Text extract →
########################################
Garrett Oliver is the brewmaster of The Brooklyn Brewery, the author of The Brewmaster's Table, and the editor-in-chief of The Oxford Companion to Beer. He was a founding board member of Slow Food USA and later served on its International Council. A veteran host of more than 1,000 tasting events in 18 countries, Garrett was the 2014 recipient of the James Beard Foundation Award for Outstanding Wine, Beer or Spirits Professional.

The Judgment

Scene One: I am all thumbs, or rather, at least my thumbs actually work. Unlike my right index finger. That finger, wrapped up in a fancy splint, is useless. Stepping in, its neighbor—a heroic thumb—unlocks my phone. There’s an email from Piglet. It seems that I owe them something. Uh oh. It’s now four days before Christmas, and I have cooked precisely no dishes for the cookbook competition. The books have arrived, one Thai, one Italian. I have no excuses. Expletives. My finger, which remains a disconcerting gray-blue color, has been broken less than a month by a vengeful wooden 1970’s-era cheeseboard. I can barely tie my shoelaces. Still, I had promised to cook. And the cheeseboard must not be allowed to win.

2018 0206 autentico vs bangkok 3x2 ty mecham 001

Scene Two: Autentico by Rolando Beramendi. My love for Italy runs deep, a river stretching back 20 years. I’ve spent at least two weeks there every summer since the late 90s, when I joined the Slow Food Movement and helped the organization get going in the United States. Autentico: Cooking Italian, the Authentic Way is the full title and quite a claim, I think. I try to stave off a vague annoyance. (Doesn’t “Autentico” sound like an Italian-ish restaurant chain?). “I cook to break preconceived notions of what food should be—no overcrowded plates, no recipes with too many disparate ingredients, no out-of-season ingredients, no need for a lot of equipment,” the author’s introduction reads. The recipes seem to say differently, but no matter. His photo reveals a pleasant-looking fellow wearing an expensive-looking jacket while standing in a farmhouse stacked high with suspiciously photogenic monster truck tires. I sigh. “I’m sure he’s a very nice man,” I tell myself, and get cracking.

Staying away from dishes about which I have strong ideas, I select three: Agnello Dolce Forte (Sweet-and-Strong Lamb Stew), Risotto Verdissimo (The Greenest Risotto) and Tonno Alla Pantesca (Pantelleria-Style Slow-Braised Tuna). Photographed by Laurie Frankel, the book’s images are ravishing, and having written books myself, I’m jealous of the quality of the printing.

First up, the lamb. The recipe features shoulder meat bolstered by an array of herbs and spices and reminds me of Moroccan tagine. As I’m driving in downtown Brooklyn to load up on produce, a miraculous parking space opens up and boom, I’m in. Butcher, check. Supermarket, check. The famed Middle Eastern spice shops of Atlantic Avenue, check. And what trips me up? Can you believe candied orange peel? Dried mango, dried papaya, dried banana, dried coconut—entire sections of dried and candied fruit lay before me. No orange peel. I decide to candy the peel myself.
########################################
Given data →

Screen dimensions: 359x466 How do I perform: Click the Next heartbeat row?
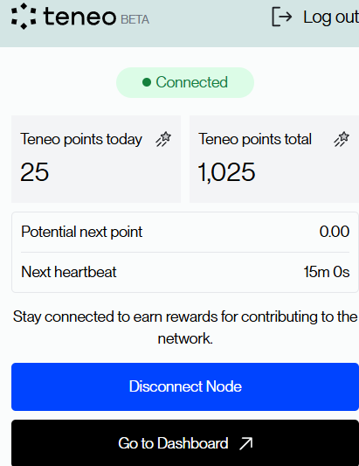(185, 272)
########################################
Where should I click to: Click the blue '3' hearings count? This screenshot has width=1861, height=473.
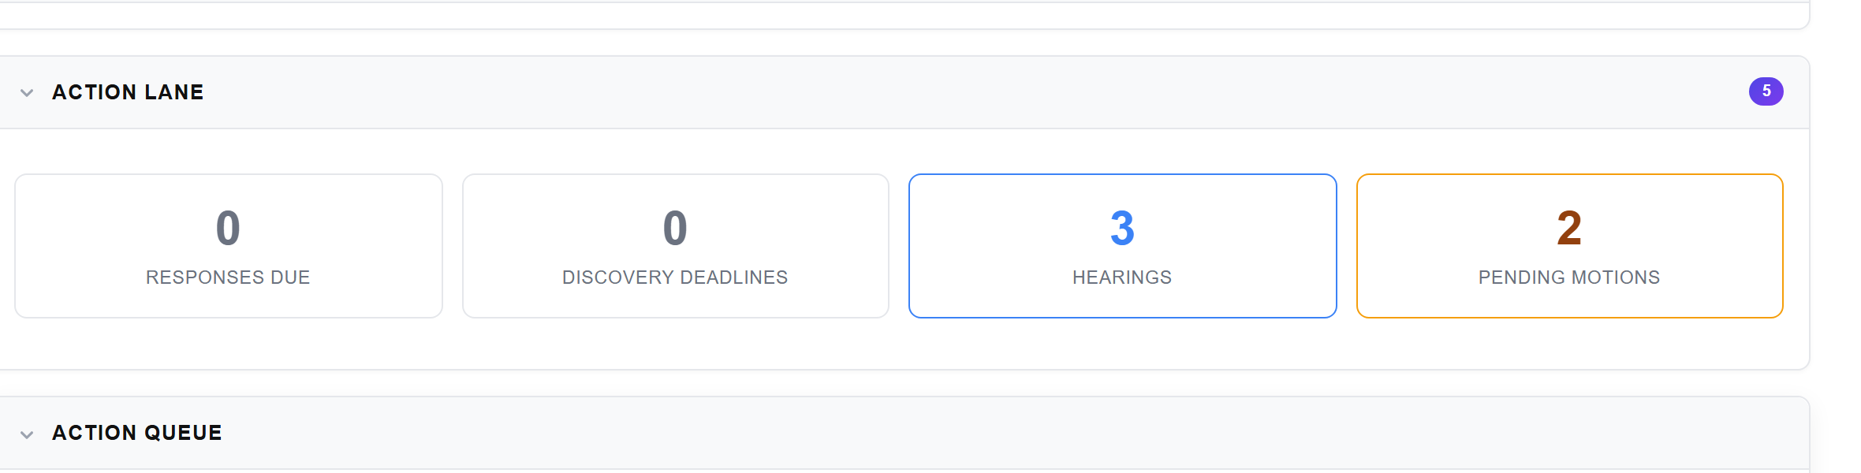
########################################
Work instructions →
(a) Condense the paragraph of the cookbook essay that begins "Staying away from dishes" into two sentences, keeping its main facts.
(b) Write the next part of the cookbook essay, picking up after its final sentence.

Expected results →
(a) Avoiding dishes about which strong opinions are held, the writer chooses three recipes: Agnello Dolce Forte (Sweet-and-Strong Lamb Stew), Risotto Verdissimo (The Greenest Risotto) and Tonno Alla Pantesca (Pantelleria-Style Slow-Braised Tuna). Laurie Frankel's photographs in the book are ravishing, and the writer, an author of books too, envies the quality of the printing.

(b)
The instructions for the dish are short, solid, and pretty clear. It’s built on 3 cups of soffritto, a mirepoix-like mix of finely minced carrot, celery and onion cooked down in a sea of olive oil. As I move through the recipe, the house starts to smell good, and then fantastic. I decide that mashed potatoes sound like a better accompaniment than the rice, lentils or polenta recommended, so I cook both the potatoes and some rice, just in case. The stew, my guests agree, is brilliant—really delicious. Too much olive oil, perhaps, but I can forgive that. And he’s even right about the rice; it does work better. I’m impressed. All the flavors fall into place, the dish looks exactly like it does in the photo, and yes, as he claims, it is indeed even better two days later.

I love Thai food for sure, but the Thai book is in for trouble. One recipe down, five to go.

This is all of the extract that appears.